Saved data entries:
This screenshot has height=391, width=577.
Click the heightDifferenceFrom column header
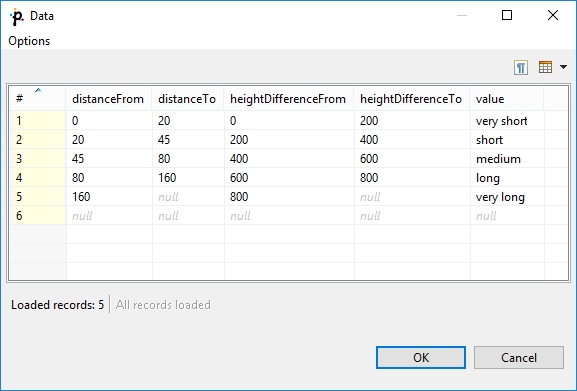coord(288,99)
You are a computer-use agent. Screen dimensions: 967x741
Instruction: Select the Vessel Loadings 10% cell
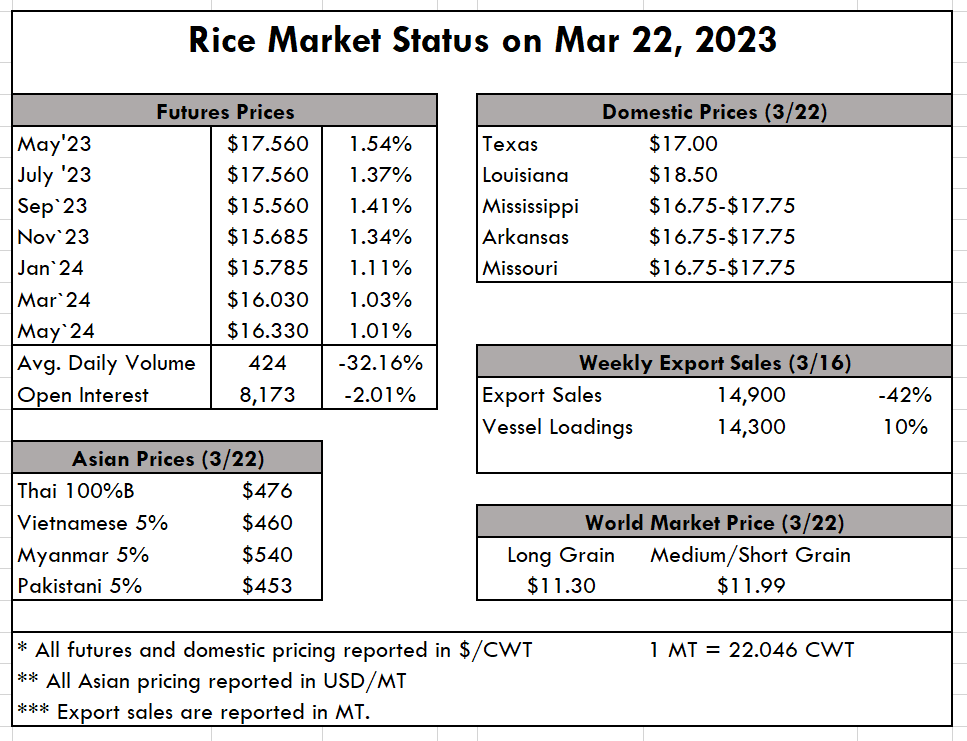coord(904,427)
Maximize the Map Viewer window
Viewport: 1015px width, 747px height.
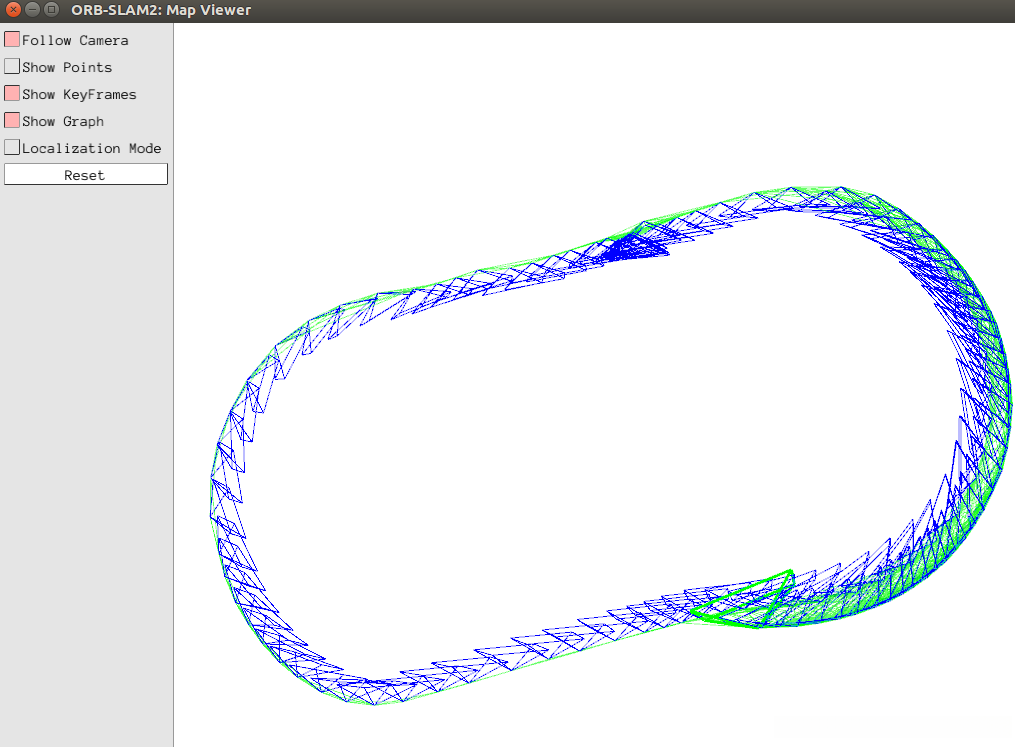(x=51, y=10)
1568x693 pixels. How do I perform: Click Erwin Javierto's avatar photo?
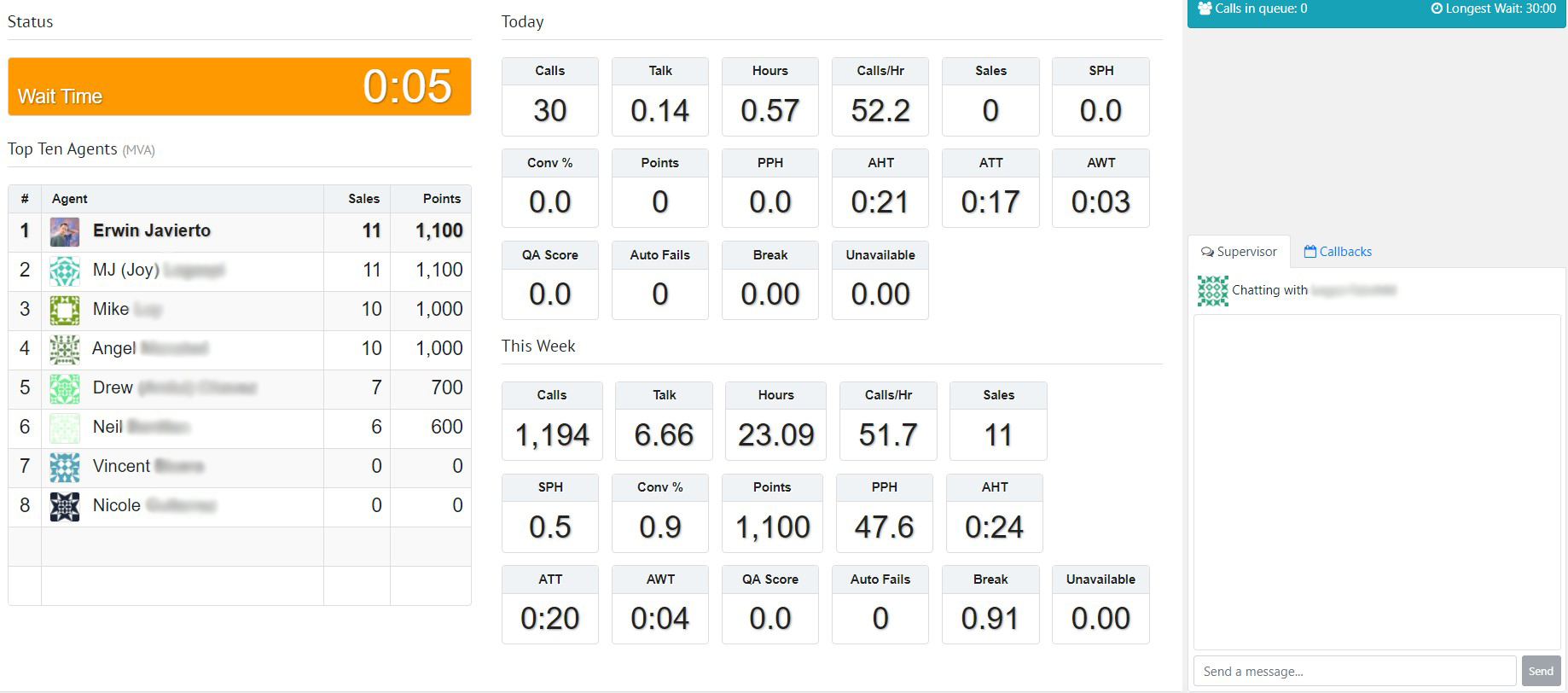click(65, 231)
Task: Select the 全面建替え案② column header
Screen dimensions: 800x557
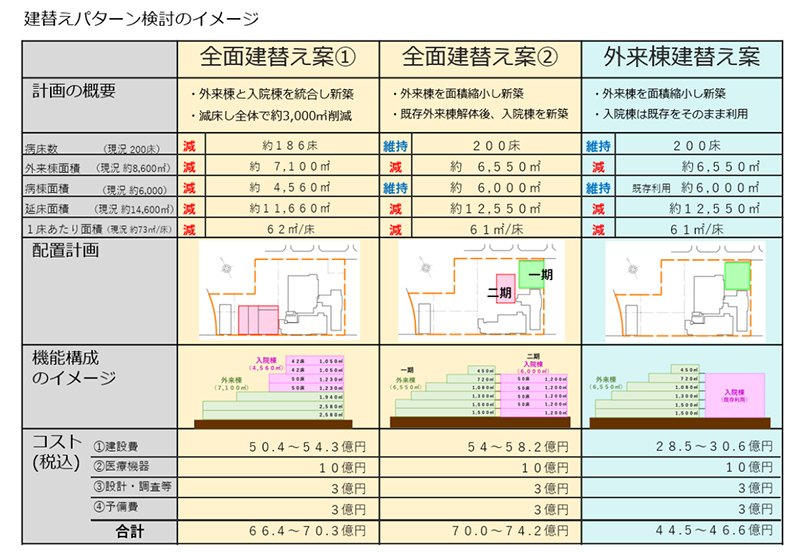Action: [x=479, y=57]
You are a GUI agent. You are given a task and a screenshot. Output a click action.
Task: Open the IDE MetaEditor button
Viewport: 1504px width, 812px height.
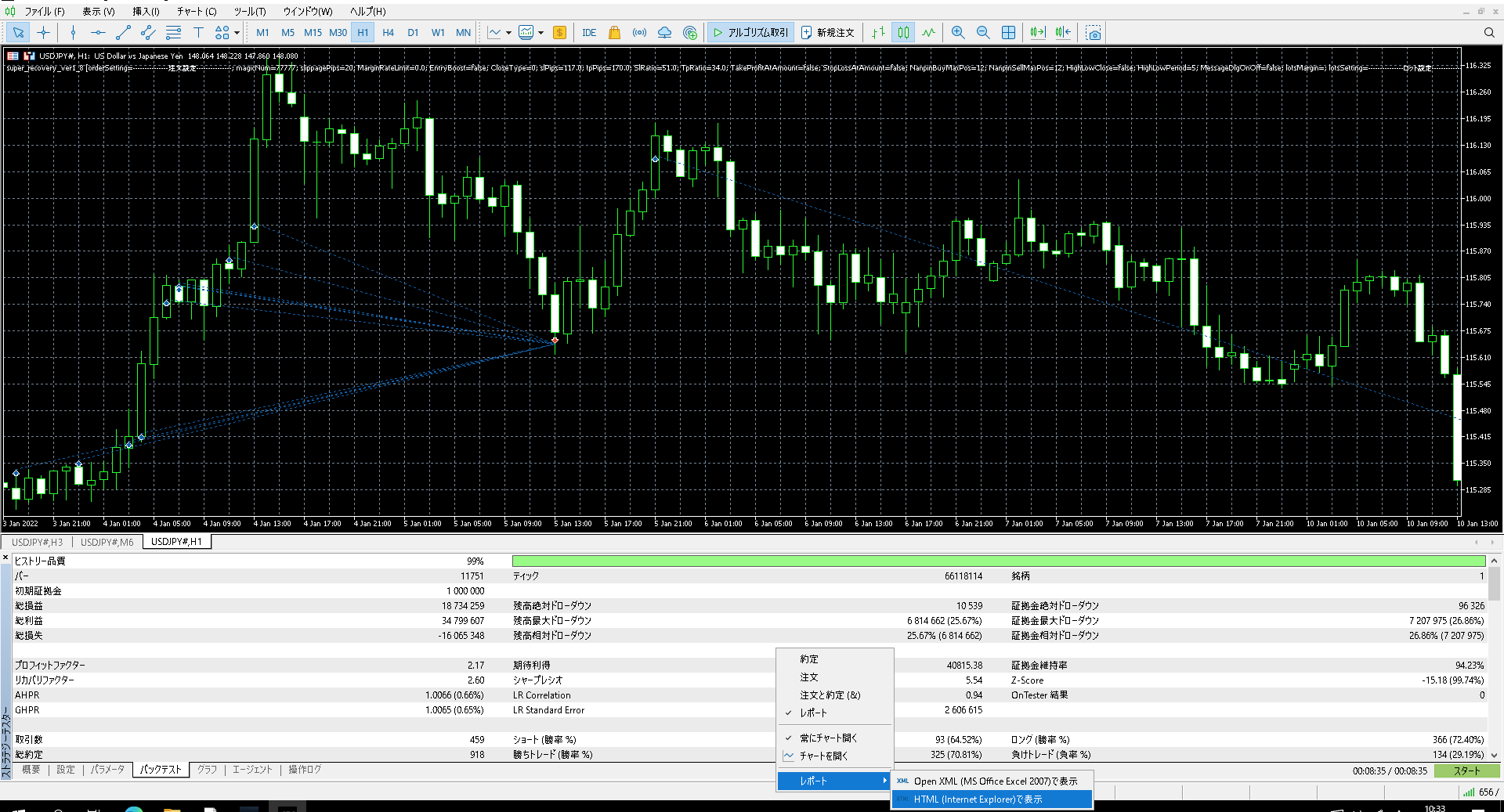point(589,33)
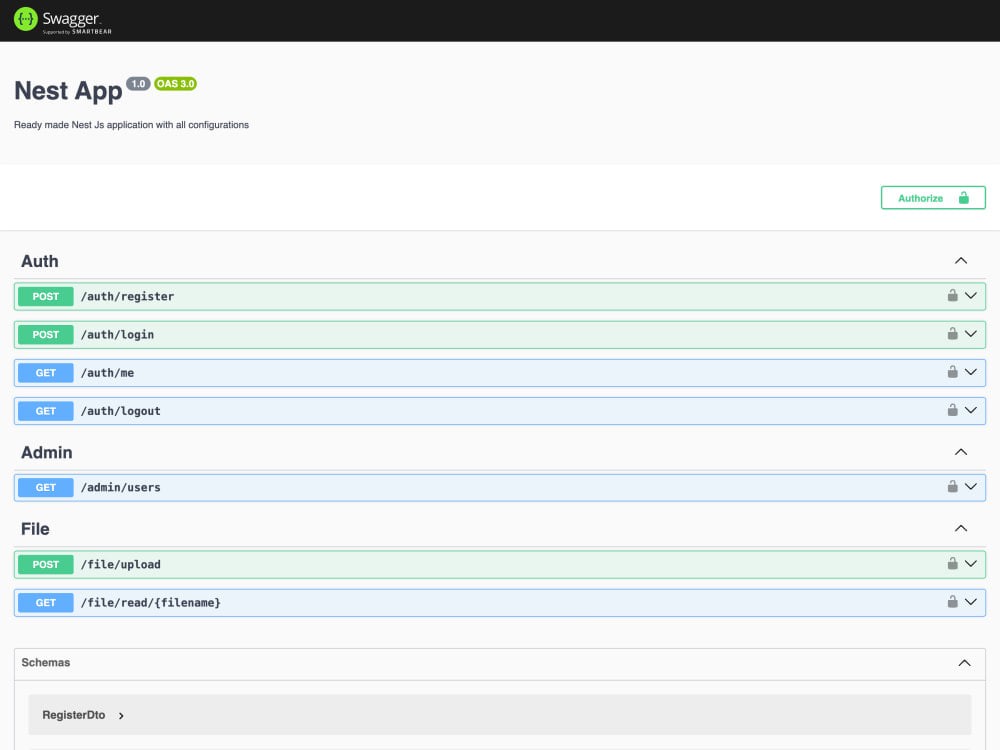Viewport: 1000px width, 750px height.
Task: Click lock icon on /file/read/{filename} row
Action: pos(953,602)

The problem: Check each line of the data above for the word "agent", then state how many lines have it. Give the number alone.

Response to the task: 2